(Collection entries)
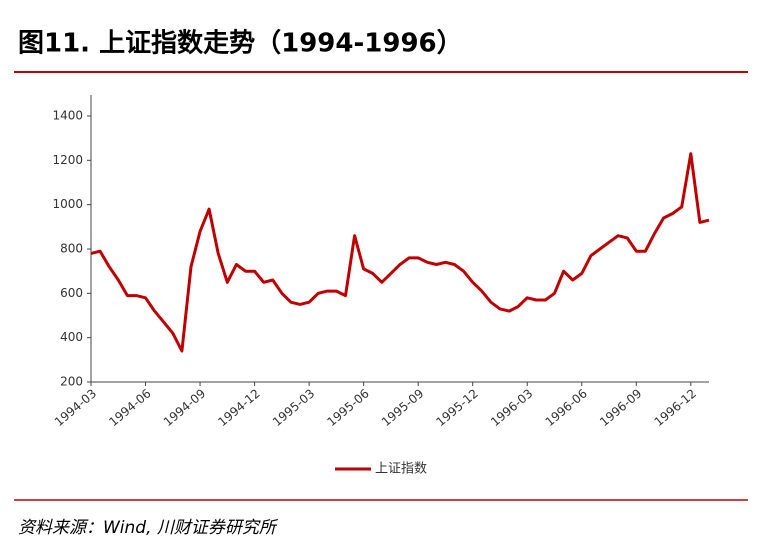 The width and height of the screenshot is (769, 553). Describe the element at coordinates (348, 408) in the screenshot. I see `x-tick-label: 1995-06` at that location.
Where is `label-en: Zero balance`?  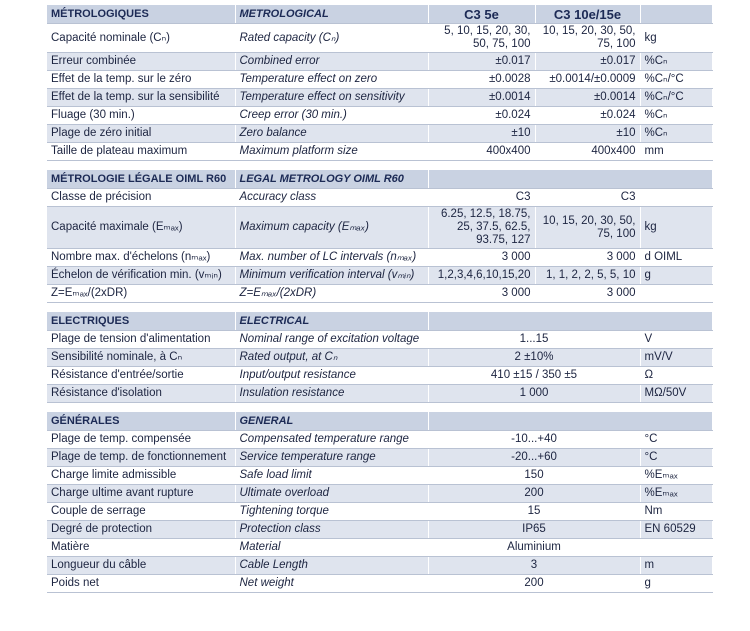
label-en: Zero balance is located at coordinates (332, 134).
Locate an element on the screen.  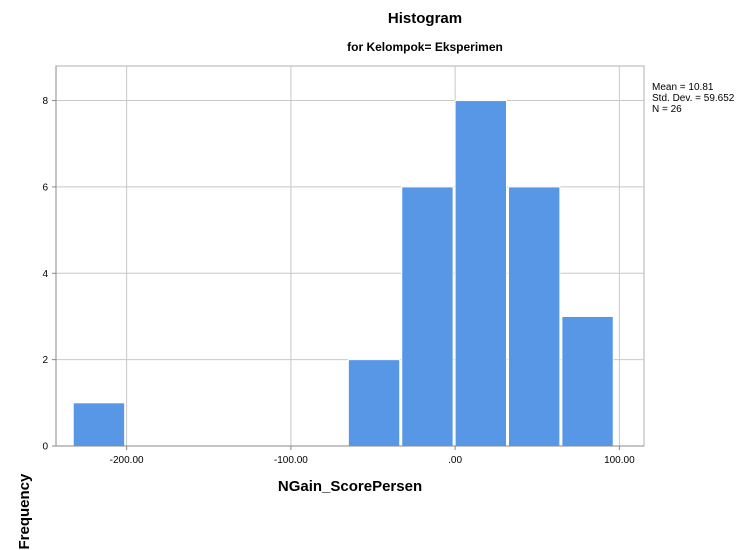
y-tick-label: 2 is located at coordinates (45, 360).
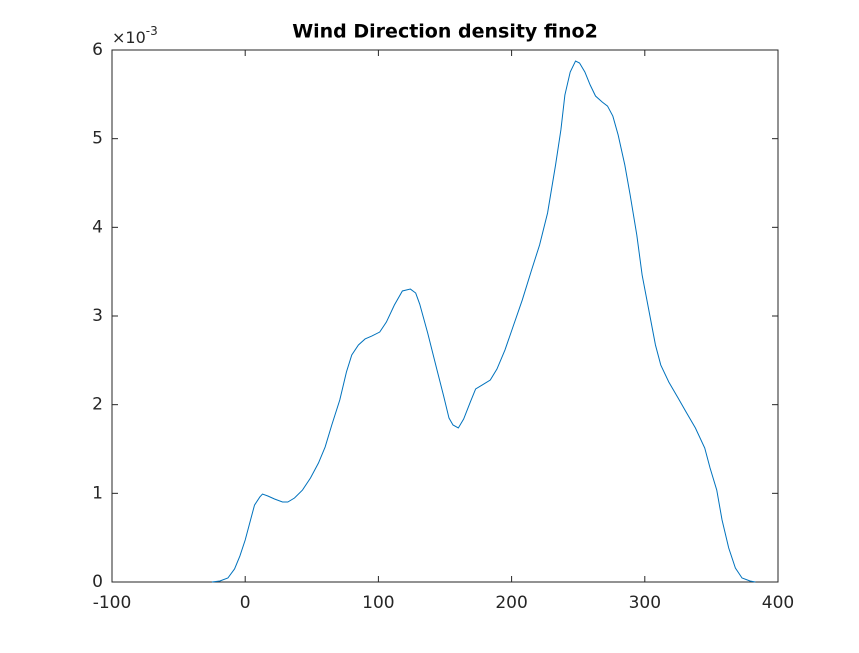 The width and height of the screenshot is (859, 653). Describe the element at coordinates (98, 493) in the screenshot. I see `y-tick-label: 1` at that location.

§ **Exercise prompt**:
Please copy out every one of the lines above word for word, leaving the pictures out of your answer.

§ **Exercise output**:
 The width and height of the screenshot is (769, 553). Describe the element at coordinates (348, 408) in the screenshot. I see `x-tick-label: 1995-06` at that location.
Where is `label-en: Zero balance`?  
label-en: Zero balance is located at coordinates (332, 134).
Locate an element on the screen.  
y-tick-label: 2 is located at coordinates (45, 360).
 The width and height of the screenshot is (859, 653). Describe the element at coordinates (98, 493) in the screenshot. I see `y-tick-label: 1` at that location.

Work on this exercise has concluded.